This lesson introduces basic annotation utilies for common tasks such as highlight and labelling clades.

Label Clade

library(ggtree)
set.seed(2015-12-21)
tree <- rtree(30)
p <- ggtree(tree) + xlim(NA, 6)

p + geom_cladelabel(node=45, label="test label") +
    geom_cladelabel(node=34, label="another clade")

We can use align=TRUE to align the clade label and use offset to adjust the position.

p + geom_cladelabel(node=45, label="test label", align=T, color='red') +
    geom_cladelabel(node=34, label="another clade", align=T, color='blue')

Exercise 1

Look at the help for ?geom_cladelabel to learn the usages of other parameters.

  1. rotate the text ’another clade` with 45 degree.
  2. increase the sizes of bar and label for the ‘test label’
  3. increase relative positon of bar and label

Highlight clades

ggtree implements geom_hilight to add rectangle to highlight selected clade.

ggtree(tree) + geom_hilight(node=34, fill="steelblue", alpha=.6) +
    geom_hilight(node=45, fill="darkgreen", alpha=.6)

geom_hilight supports rectangular and circular layouts. For unrooted layout, ggtree provides geom_hilight_encircle layer.

ggtree(tree, layout = "unrooted") + geom_hilight_encircle(node=34, fill='steelblue') +
  geom_hilight_encircle(node=45, fill="darkgreen")

Exercise 2

  1. Create a circular layout tree and highlight the selected clades.

Uncertainty of evolutionary inference

ggtree provides geom_range to display uncertainty of evolutionary inference.

This example use a BEAST tree, which was imported by treeio. Data that stored in the tree object or mapped to the tree from external data can be used to annotate the tree directly.

beast_tree <- read.beast("data/MCC_FluA_H3.tree")
ggtree(beast_tree) + geom_range(range = 'height_0.95_HPD', branch.length='height', color='red', alpha=.6, size=2)

Exercise 3

  1. create a heat tree by using substitution rate (rate in beast_tree) to color branches.

Visualize tree with associated matrix (as a heatmap)

Visualizing tree with external data will mainly be introduced in next lesson.
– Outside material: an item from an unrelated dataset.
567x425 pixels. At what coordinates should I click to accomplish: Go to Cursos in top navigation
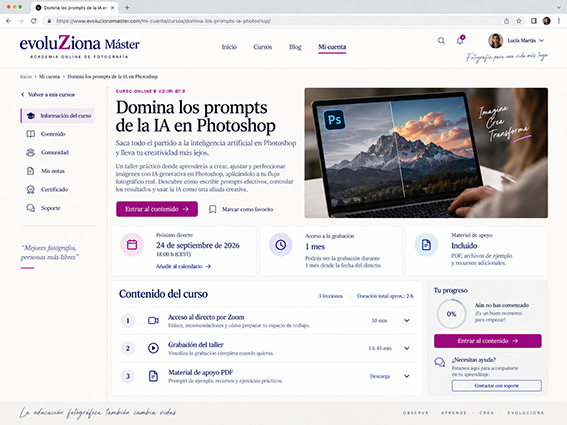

As visualizing heatmap and multiple sequence alignment with the tree are frequently used, ggtree provides gheatmap and msaplot function for these tasks.

genotype <- read.table("data/Genotype.txt", sep="\t", stringsAsFactor=F)
colnames(genotype) <- sub("\\.$", "", colnames(genotype))
p <- ggtree(beast_tree) + geom_tiplab(size=2)
gheatmap(p, genotype, offset=8, width=0.6, font.size=3) +
  scale_fill_brewer(palette="Set2", breaks=c("HuH3N2", "pdm", "trig"))

Exercise 4

  1. Read the Cookbook for R and re-create this figure with another color palette, e.g. Paired.
  2. create a tree with heatmap in circular layout

Visualize tree with multiple sequence alignment

The msaplot accepts a tree (output of ggtree) and a fasta file, then it can visualize the tree with sequence alignment. We can specify the width (relative to the tree) of the alignment and adjust relative position by offset, that are similar to gheatmap function.

tree <- read.tree("data/tree.nwk")
p <- ggtree(tree) + geom_tiplab(size=3)
msaplot(p, "data/sequence.fasta", offset=3, width=2)

Exercise 5

  1. plot tree with MSA at specific slide of the alignment (e.g. at the position of [300, 350])
  2. re-create the above figure using circular layout